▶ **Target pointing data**
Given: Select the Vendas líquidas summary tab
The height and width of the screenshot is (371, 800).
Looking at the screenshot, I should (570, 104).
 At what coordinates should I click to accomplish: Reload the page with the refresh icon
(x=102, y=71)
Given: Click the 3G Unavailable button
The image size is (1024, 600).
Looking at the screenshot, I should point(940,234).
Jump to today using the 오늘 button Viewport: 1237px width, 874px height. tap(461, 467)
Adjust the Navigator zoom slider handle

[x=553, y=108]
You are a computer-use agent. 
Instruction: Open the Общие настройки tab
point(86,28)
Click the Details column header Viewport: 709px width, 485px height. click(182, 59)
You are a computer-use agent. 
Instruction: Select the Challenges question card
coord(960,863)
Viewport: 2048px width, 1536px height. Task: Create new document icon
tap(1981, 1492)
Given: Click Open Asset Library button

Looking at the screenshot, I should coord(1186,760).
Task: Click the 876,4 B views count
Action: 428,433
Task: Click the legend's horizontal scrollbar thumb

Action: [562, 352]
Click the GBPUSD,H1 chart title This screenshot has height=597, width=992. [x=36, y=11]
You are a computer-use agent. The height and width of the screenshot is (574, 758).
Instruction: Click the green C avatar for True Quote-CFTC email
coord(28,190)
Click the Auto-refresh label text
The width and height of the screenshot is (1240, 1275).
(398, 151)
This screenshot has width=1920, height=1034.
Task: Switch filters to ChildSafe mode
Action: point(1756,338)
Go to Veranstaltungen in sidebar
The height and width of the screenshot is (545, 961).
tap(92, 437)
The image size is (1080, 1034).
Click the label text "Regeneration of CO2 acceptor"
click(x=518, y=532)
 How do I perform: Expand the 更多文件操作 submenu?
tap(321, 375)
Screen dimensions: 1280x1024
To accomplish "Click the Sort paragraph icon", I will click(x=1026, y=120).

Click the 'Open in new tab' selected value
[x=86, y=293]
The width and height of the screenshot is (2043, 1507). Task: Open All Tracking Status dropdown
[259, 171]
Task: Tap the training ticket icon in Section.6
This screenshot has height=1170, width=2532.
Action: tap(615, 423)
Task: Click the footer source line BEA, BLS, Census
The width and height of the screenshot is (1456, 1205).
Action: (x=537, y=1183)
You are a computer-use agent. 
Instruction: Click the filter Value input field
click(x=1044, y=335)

▶ **WORK TO DO**
Copy the items above word for word, from the first line through the line containing "coord(960,863)".

▶ **OUTPUT OF THE EXERCISE**
Given: Select the Vendas líquidas summary tab
The height and width of the screenshot is (371, 800).
Looking at the screenshot, I should (570, 104).
 At what coordinates should I click to accomplish: Reload the page with the refresh icon
(x=102, y=71)
Given: Click the 3G Unavailable button
The image size is (1024, 600).
Looking at the screenshot, I should point(940,234).
Jump to today using the 오늘 button Viewport: 1237px width, 874px height. tap(461, 467)
Adjust the Navigator zoom slider handle

[x=553, y=108]
You are a computer-use agent. 
Instruction: Open the Общие настройки tab
point(86,28)
Click the Details column header Viewport: 709px width, 485px height. click(182, 59)
You are a computer-use agent. 
Instruction: Select the Challenges question card
coord(960,863)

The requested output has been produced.